In my newsletter out this week I challenged everyone, including myself, to set aside five days in August for living by instinct. Whether you're in the office or on vacation, that means reserving five (non-consecutive) days to remove the "should"s and judgment, and do what you feel like doing. No schedule, no itinerary for the whole day.
I know it seems counter-intuitive for a work day, but trust me: you get work done and you feel better. Less rushed, harried, trying to fulfill the needs of others while losing track of your own.
Sounds good, right? Well friends, easier said than done.
Yesterday was the first of my five days. I would not call it a success.
By the end, I was near tears frantically making homemade salsa and worrying about a report I hadn't finished.
The salsa was a choice I made by instinct. Cooking is a creative outlet for me, and it feels good when others enjoy what I make. So, that was good.
Lesson 1: Oh! You mean I have to like it?
The problem was that while doing what I wanted to do, in the way that felt right at the time, I didn't let go of the stress I normally take on.
Basically I just took on more: my stuff and everything else. My desire to step away from my desk to collect my thoughts—good—and my workload (the report) that I knew was waiting for me when I got back - uh oh.
I forgot the most important aspect of these days: permission. Before clearing my calendar for the day, I needed a frank and loving conversation with myself.
"You deserve this free day, so let yourself have it."
Giving yourself permission to have what you want is necessary for actually getting it, and savoring it. Having a free day with guilt is a waste, and yesterday is proof.
Not a total waste, but I'll get to that in a minute.
#2: Damn those "should"s! They are tricky.
When you hear yourself say or think, "I should...," it usually means there's a voice inside you that believes if you don't do this something bad will happen, or that you're a bad person. Neither is true.
We may all know that these aren't true, but "should"s don't just magically go away once you are aware of them. They find clever ways to stay around, hiding in places where you wouldn't normally guess they'd be.
Yesterday when I wasn't paying attention, my "instinct" started sounding a lot like a "should." My desire to go for a walk got railroaded right into the supermarket.
I'm pretty sure my instinct had gelato in mind, not "Don't you need a dozen eggs? You should get that now while you're out."
Permission works here too, and also diligence. Really hear what you say to yourself, perhaps even say it out loud. Then repeat.
For example, one of your five days might be at work. What draws your attention at one point could be answering an email that has been waiting for you to have time to focus. Great. Give it that focus for 10-20 minutes and check in again.
If writing one belated response has turned into writing everyone back, right now, a nasty "should" likely snuck its way into your subconscious.
To check, ask: "Is this really what I want to do?" Or, "What's drawing my attention now?" If you waiver or use "should" to answer...there you go.
#3: There is a reason there's five of these.
A should-free day lived by instinct is a good aim, and can take time. While I would not call yesterday a success, parts were successful:
- I did some things I wouldn't normally do and enjoyed them, because they were what I wanted. Like making homemade salsa (yummy!) and taking a walk.
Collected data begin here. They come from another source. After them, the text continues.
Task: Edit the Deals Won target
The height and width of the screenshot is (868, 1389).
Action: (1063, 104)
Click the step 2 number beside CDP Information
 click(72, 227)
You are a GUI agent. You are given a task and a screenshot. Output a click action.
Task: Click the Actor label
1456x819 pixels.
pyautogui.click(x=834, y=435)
- My anticipation, and nervousness, about the day is evidence that I really want it to work. Thus, the process is worthwhile. I promised we all would learn more than we'd realize from the experience. That's already true for me.
My next challenge day is Saturday, August 7. Wish me luck!
First thing I'm doing is writing it on the calendar. I can hear the "shoulds" starting since I'm traveling the next day, but I will be ready this time. Ready to hear what I want and give myself permission to do it.
Are you taking the August challenge with me? What is your experience so far?